Data items:
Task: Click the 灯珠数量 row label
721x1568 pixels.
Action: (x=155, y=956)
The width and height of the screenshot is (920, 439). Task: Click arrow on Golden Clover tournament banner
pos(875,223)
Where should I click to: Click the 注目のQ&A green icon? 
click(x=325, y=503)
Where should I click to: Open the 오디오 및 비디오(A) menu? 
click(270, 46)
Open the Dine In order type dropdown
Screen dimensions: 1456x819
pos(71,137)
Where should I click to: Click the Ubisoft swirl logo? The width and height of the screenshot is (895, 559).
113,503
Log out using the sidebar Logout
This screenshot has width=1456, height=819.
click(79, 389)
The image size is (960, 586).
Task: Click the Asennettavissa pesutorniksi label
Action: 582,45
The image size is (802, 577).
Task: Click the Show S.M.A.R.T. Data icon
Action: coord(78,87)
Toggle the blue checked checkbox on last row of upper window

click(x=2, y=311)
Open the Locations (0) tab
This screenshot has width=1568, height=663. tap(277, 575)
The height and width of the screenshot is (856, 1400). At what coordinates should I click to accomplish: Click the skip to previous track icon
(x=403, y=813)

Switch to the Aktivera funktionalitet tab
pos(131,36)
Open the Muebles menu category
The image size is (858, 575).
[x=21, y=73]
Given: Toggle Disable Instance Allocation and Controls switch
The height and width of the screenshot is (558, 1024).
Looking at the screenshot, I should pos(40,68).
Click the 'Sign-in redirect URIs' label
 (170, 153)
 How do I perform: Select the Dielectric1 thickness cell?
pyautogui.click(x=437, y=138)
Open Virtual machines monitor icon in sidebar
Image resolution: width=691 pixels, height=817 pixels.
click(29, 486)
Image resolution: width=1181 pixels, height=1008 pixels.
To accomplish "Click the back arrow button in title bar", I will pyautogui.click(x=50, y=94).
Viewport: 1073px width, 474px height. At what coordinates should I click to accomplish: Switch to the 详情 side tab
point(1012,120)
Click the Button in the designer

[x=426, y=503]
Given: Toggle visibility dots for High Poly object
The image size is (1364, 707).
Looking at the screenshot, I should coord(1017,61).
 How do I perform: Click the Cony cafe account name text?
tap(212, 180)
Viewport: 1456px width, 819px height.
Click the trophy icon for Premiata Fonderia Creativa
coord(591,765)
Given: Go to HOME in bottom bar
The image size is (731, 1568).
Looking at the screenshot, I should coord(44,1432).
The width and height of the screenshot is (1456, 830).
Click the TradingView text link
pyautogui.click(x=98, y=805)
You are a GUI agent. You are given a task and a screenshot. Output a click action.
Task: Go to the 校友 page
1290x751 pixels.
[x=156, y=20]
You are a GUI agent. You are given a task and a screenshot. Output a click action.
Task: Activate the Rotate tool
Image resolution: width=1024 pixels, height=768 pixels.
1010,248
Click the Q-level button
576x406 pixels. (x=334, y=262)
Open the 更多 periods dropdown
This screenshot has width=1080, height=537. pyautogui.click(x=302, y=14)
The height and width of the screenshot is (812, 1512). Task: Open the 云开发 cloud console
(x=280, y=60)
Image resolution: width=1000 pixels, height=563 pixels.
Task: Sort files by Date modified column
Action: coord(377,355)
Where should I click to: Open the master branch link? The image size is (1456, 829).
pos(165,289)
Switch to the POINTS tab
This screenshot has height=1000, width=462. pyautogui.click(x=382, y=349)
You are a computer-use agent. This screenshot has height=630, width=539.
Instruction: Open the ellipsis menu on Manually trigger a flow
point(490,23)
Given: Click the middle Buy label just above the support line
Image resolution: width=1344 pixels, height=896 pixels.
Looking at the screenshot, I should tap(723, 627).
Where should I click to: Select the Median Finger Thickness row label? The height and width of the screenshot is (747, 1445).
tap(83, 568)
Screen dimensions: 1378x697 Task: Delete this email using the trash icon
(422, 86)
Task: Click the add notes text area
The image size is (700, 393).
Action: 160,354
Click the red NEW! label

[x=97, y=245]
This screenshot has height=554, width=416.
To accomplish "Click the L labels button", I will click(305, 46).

TASK PROMPT>
Find each line in the listing above that contains the word "accomplish" and copy those lines out. Treat uppercase and lowercase as different.

THE RESPONSE>
The height and width of the screenshot is (856, 1400). At what coordinates should I click to accomplish: Click the skip to previous track icon
To accomplish "Click the back arrow button in title bar", I will pyautogui.click(x=50, y=94).
Viewport: 1073px width, 474px height. At what coordinates should I click to accomplish: Switch to the 详情 side tab
To accomplish "Click the L labels button", I will click(305, 46).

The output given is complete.